- Available records:
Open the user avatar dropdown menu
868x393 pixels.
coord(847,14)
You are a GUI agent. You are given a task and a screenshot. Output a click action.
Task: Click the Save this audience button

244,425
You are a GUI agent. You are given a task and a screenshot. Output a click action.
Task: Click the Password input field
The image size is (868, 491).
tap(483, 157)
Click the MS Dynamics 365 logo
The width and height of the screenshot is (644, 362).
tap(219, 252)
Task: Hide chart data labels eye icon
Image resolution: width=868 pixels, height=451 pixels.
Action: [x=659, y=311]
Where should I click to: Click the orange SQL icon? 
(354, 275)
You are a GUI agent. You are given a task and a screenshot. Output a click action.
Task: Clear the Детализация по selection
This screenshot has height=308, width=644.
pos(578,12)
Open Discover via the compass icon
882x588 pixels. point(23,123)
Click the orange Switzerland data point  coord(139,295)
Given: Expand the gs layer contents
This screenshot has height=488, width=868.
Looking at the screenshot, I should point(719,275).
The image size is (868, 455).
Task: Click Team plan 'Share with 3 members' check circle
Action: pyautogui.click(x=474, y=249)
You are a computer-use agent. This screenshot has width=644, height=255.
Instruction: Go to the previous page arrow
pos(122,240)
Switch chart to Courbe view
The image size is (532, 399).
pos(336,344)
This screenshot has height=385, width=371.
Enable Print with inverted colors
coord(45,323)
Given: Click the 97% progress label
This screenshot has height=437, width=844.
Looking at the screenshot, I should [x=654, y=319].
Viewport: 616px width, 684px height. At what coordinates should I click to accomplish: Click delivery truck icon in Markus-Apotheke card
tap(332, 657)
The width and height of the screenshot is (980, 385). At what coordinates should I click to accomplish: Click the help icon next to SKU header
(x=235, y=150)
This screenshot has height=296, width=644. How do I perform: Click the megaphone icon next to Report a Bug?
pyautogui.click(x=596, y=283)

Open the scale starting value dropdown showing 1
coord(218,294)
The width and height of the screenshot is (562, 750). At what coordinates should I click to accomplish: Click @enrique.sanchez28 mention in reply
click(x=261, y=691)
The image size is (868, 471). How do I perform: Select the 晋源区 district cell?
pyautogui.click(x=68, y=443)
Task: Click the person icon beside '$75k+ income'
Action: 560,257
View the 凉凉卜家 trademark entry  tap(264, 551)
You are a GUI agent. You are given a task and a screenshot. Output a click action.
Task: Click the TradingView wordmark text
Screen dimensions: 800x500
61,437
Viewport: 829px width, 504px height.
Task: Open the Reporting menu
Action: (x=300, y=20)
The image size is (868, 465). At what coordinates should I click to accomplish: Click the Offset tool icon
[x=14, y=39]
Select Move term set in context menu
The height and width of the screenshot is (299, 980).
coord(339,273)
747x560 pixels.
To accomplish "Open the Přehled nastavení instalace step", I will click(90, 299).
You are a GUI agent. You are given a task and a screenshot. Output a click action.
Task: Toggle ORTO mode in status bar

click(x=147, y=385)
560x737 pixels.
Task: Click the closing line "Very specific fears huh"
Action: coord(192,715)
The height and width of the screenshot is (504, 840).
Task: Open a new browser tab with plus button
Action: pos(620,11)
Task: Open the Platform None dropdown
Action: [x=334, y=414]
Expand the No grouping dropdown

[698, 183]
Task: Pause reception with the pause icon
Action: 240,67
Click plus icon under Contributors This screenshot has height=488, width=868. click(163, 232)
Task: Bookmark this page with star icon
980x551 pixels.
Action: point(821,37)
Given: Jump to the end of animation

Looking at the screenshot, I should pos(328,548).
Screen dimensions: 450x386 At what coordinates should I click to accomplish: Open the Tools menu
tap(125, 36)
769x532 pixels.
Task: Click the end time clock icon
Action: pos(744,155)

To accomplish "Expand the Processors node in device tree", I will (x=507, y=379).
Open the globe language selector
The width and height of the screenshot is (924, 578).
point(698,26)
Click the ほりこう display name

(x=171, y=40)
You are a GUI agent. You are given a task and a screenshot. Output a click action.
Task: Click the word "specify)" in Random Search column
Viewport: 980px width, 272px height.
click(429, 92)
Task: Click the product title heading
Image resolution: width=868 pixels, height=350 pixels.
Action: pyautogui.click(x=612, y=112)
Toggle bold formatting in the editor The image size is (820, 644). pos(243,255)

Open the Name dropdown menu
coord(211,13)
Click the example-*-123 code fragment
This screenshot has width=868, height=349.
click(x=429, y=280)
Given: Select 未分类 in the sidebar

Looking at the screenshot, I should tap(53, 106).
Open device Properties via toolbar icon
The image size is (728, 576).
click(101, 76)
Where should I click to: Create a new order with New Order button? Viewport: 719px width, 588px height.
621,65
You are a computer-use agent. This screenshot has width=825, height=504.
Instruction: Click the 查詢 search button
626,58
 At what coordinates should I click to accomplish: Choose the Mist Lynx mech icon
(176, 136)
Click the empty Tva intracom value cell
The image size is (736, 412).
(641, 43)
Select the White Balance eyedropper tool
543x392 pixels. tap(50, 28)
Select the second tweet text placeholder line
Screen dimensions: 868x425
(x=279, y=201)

- Instructions to follow: Write the listing out again, matching every line exactly.

- Answer to this task:
Open the user avatar dropdown menu
868x393 pixels.
coord(847,14)
You are a GUI agent. You are given a task and a screenshot. Output a click action.
Task: Click the Save this audience button

244,425
You are a GUI agent. You are given a task and a screenshot. Output a click action.
Task: Click the Password input field
The image size is (868, 491).
tap(483, 157)
Click the MS Dynamics 365 logo
The width and height of the screenshot is (644, 362).
tap(219, 252)
Task: Hide chart data labels eye icon
Image resolution: width=868 pixels, height=451 pixels.
Action: [x=659, y=311]
Where should I click to: Click the orange SQL icon? 
(354, 275)
You are a GUI agent. You are given a task and a screenshot. Output a click action.
Task: Clear the Детализация по selection
This screenshot has height=308, width=644.
pos(578,12)
Open Discover via the compass icon
882x588 pixels. point(23,123)
Click the orange Switzerland data point  coord(139,295)
Given: Expand the gs layer contents
This screenshot has height=488, width=868.
Looking at the screenshot, I should point(719,275).
The image size is (868, 455).
Task: Click Team plan 'Share with 3 members' check circle
Action: pyautogui.click(x=474, y=249)
You are a computer-use agent. This screenshot has width=644, height=255.
Instruction: Go to the previous page arrow
pos(122,240)
Switch chart to Courbe view
The image size is (532, 399).
pos(336,344)
This screenshot has height=385, width=371.
Enable Print with inverted colors
coord(45,323)
Given: Click the 97% progress label
This screenshot has height=437, width=844.
Looking at the screenshot, I should [x=654, y=319].
Viewport: 616px width, 684px height. At what coordinates should I click to accomplish: Click delivery truck icon in Markus-Apotheke card
tap(332, 657)
The width and height of the screenshot is (980, 385). At what coordinates should I click to accomplish: Click the help icon next to SKU header
(x=235, y=150)
This screenshot has height=296, width=644. How do I perform: Click the megaphone icon next to Report a Bug?
pyautogui.click(x=596, y=283)

Open the scale starting value dropdown showing 1
coord(218,294)
The width and height of the screenshot is (562, 750). At what coordinates should I click to accomplish: Click @enrique.sanchez28 mention in reply
click(x=261, y=691)
The image size is (868, 471). How do I perform: Select the 晋源区 district cell?
pyautogui.click(x=68, y=443)
Task: Click the person icon beside '$75k+ income'
Action: 560,257
View the 凉凉卜家 trademark entry  tap(264, 551)
You are a GUI agent. You are given a task and a screenshot. Output a click action.
Task: Click the TradingView wordmark text
Screen dimensions: 800x500
61,437
Viewport: 829px width, 504px height.
Task: Open the Reporting menu
Action: (x=300, y=20)
The image size is (868, 465). At what coordinates should I click to accomplish: Click the Offset tool icon
[x=14, y=39]
Select Move term set in context menu
The height and width of the screenshot is (299, 980).
coord(339,273)
747x560 pixels.
To accomplish "Open the Přehled nastavení instalace step", I will click(90, 299).
You are a GUI agent. You are given a task and a screenshot. Output a click action.
Task: Toggle ORTO mode in status bar

click(x=147, y=385)
560x737 pixels.
Task: Click the closing line "Very specific fears huh"
Action: coord(192,715)
The height and width of the screenshot is (504, 840).
Task: Open a new browser tab with plus button
Action: pos(620,11)
Task: Open the Platform None dropdown
Action: [x=334, y=414]
Expand the No grouping dropdown

[698, 183]
Task: Pause reception with the pause icon
Action: 240,67
Click plus icon under Contributors This screenshot has height=488, width=868. click(163, 232)
Task: Bookmark this page with star icon
980x551 pixels.
Action: point(821,37)
Given: Jump to the end of animation

Looking at the screenshot, I should pos(328,548).
Screen dimensions: 450x386 At what coordinates should I click to accomplish: Open the Tools menu
tap(125, 36)
769x532 pixels.
Task: Click the end time clock icon
Action: pos(744,155)

To accomplish "Expand the Processors node in device tree", I will (x=507, y=379).
Open the globe language selector
The width and height of the screenshot is (924, 578).
point(698,26)
Click the ほりこう display name

(x=171, y=40)
You are a GUI agent. You are given a task and a screenshot. Output a click action.
Task: Click the word "specify)" in Random Search column
Viewport: 980px width, 272px height.
click(429, 92)
Task: Click the product title heading
Image resolution: width=868 pixels, height=350 pixels.
Action: pyautogui.click(x=612, y=112)
Toggle bold formatting in the editor The image size is (820, 644). pos(243,255)

Open the Name dropdown menu
coord(211,13)
Click the example-*-123 code fragment
This screenshot has width=868, height=349.
click(x=429, y=280)
Given: Select 未分类 in the sidebar

Looking at the screenshot, I should tap(53, 106).
Open device Properties via toolbar icon
The image size is (728, 576).
click(101, 76)
Where should I click to: Create a new order with New Order button? Viewport: 719px width, 588px height.
621,65
You are a computer-use agent. This screenshot has width=825, height=504.
Instruction: Click the 查詢 search button
626,58
 At what coordinates should I click to accomplish: Choose the Mist Lynx mech icon
(176, 136)
Click the empty Tva intracom value cell
The image size is (736, 412).
(641, 43)
Select the White Balance eyedropper tool
543x392 pixels. tap(50, 28)
Select the second tweet text placeholder line
Screen dimensions: 868x425
(x=279, y=201)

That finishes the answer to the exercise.